Secreted proteins evolve rapidly, and more abundant venom toxins evolve most rapidly of all. a Violin plot of evolutionary rates of secreted proteins (those detected by mass spectrometry in the venom) vs. the rest of the transcriptome. Secreted proteins evolve significantly faster than the rest of the transcriptome, suggesting that they are subject to atypically strong selection within the genome. b Relationship between abundance and nucleic acid evolutionary rate for secreted proteins. More abundant venom components, which likely represent a greater metabolic investment for the snake, but are also more likely to contribute to the venom’s effectiveness, evolve faster. Abbreviations: 5′NT 5′-nucleotidase, CTL C-type lectin, LAO L-amino acid oxidase, MP metalloprotease, PDE phosphodiesterase, PLA phospholipase, SP serine protease, QC glutaminyl-peptide cyclotransferase.

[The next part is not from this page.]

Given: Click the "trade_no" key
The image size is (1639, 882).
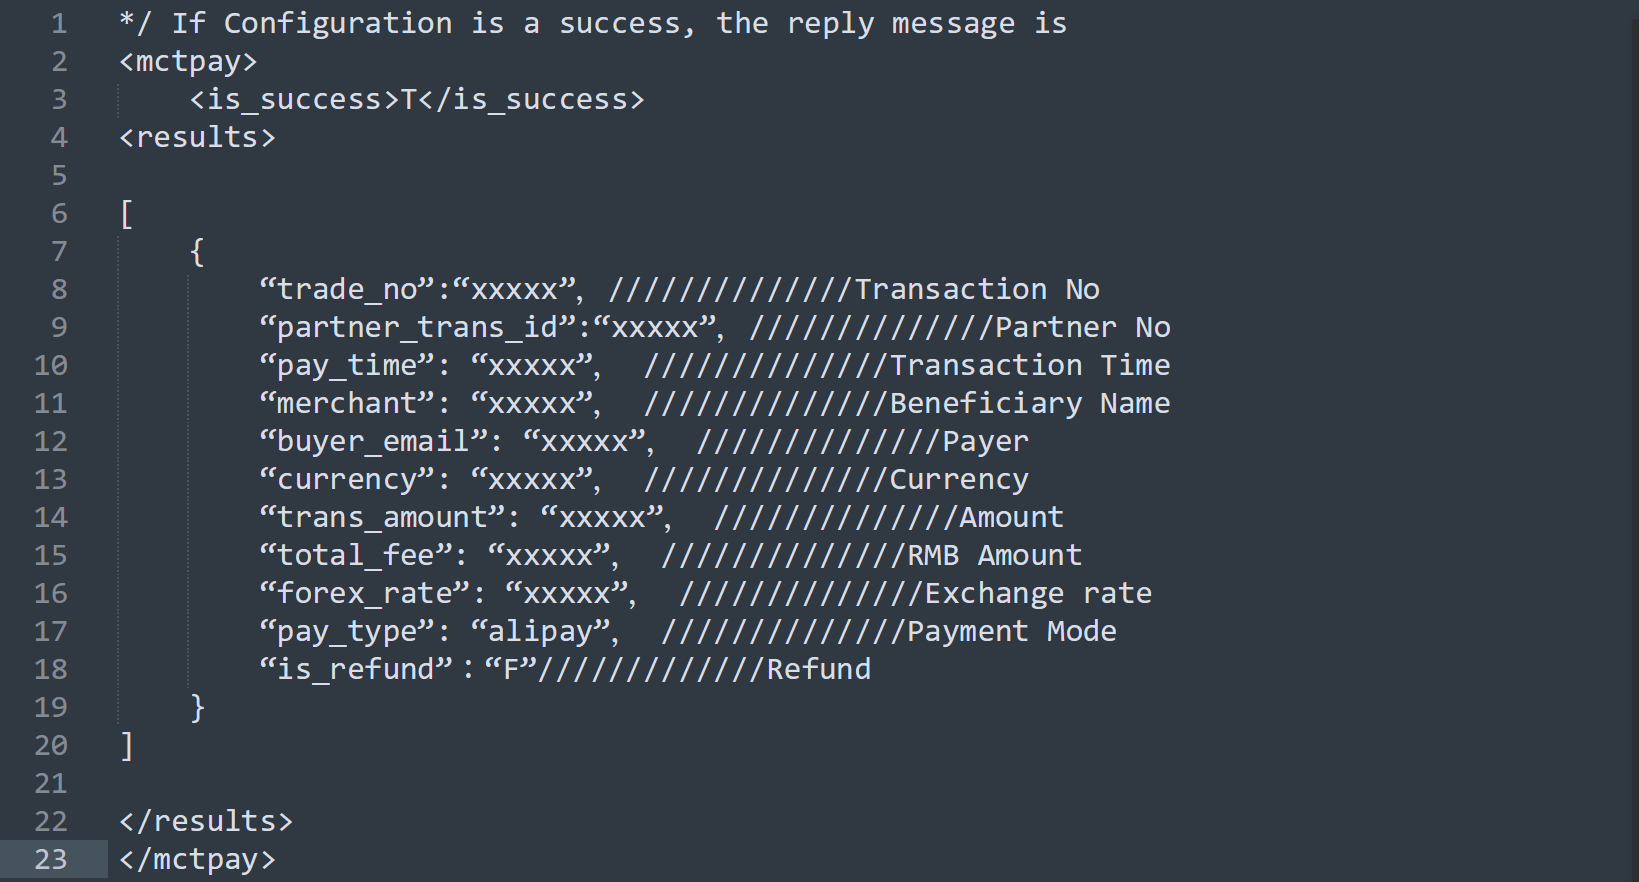Looking at the screenshot, I should (347, 289).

Several unlabeled points represent proteins present in the venom at low concentrations, but without clear pharmacological significance

Venom proteins and tissue proteins

Comparison of two closely related species that became geographically isolated several million years ago [51, 57, 58], allowed us to examine the interplay between venom composition and evolutionary rate of venom proteins. Their venoms show much greater sequence divergence than venom gland cellular (tissue) components. Interestingly, while secreted venom components have evolved much faster than the cellular (non-secreted) portion of the venom gland transcriptome, more abundant venom proteins evolved most rapidly (Fig. 6). This pattern contrasted with the cellular portion of the venom gland transcriptome, where there was a negative relationship between protein abundance and evolutionary rate, similar to that found in most organisms [116, 117]. Together with data including other Protobothrops species, which show evidence for positive selection on the most abundant venom components (Table S3), this strongly argues against the suggestion that snakes inject so much venom into their prey that the resulting ‘overkill’ greatly relaxes selection on venom components [45, 118].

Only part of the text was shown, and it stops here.